• AVAILABLE RECORDS:
● ● ● ● ● ● ●

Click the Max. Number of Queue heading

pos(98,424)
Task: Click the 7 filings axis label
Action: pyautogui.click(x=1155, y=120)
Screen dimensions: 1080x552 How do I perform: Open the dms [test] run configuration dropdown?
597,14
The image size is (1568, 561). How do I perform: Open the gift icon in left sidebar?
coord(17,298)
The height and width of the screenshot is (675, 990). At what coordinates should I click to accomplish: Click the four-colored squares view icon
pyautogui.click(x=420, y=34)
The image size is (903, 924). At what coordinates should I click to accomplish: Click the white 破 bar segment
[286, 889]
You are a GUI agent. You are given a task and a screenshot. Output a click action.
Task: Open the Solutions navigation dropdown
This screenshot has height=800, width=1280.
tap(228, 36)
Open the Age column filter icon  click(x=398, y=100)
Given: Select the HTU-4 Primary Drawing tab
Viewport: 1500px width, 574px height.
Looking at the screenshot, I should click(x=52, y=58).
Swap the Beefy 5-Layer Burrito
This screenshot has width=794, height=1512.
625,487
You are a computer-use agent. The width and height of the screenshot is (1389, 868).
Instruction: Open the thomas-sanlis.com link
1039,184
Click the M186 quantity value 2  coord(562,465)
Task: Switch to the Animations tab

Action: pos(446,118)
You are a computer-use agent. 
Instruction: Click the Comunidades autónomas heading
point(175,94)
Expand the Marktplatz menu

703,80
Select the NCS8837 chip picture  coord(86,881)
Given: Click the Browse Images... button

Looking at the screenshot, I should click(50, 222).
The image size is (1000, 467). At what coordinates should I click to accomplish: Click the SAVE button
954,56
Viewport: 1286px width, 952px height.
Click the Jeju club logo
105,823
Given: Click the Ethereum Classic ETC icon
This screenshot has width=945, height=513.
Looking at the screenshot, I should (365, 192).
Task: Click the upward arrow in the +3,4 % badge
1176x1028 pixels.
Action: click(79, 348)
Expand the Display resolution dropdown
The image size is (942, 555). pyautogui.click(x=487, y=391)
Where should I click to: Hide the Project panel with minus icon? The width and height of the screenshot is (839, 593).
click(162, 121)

● ● ● ● ● ● ●

• THE PROBLEM: Set down, word for word and with no other lines, the listing from the line marked by "Given: Click the Browse Images... button" through its final line.

• WORKED SOLUTION:
Given: Click the Browse Images... button

Looking at the screenshot, I should click(50, 222).
The image size is (1000, 467). At what coordinates should I click to accomplish: Click the SAVE button
954,56
Viewport: 1286px width, 952px height.
Click the Jeju club logo
105,823
Given: Click the Ethereum Classic ETC icon
This screenshot has width=945, height=513.
Looking at the screenshot, I should (365, 192).
Task: Click the upward arrow in the +3,4 % badge
1176x1028 pixels.
Action: click(79, 348)
Expand the Display resolution dropdown
The image size is (942, 555). pyautogui.click(x=487, y=391)
Where should I click to: Hide the Project panel with minus icon? The width and height of the screenshot is (839, 593).
click(162, 121)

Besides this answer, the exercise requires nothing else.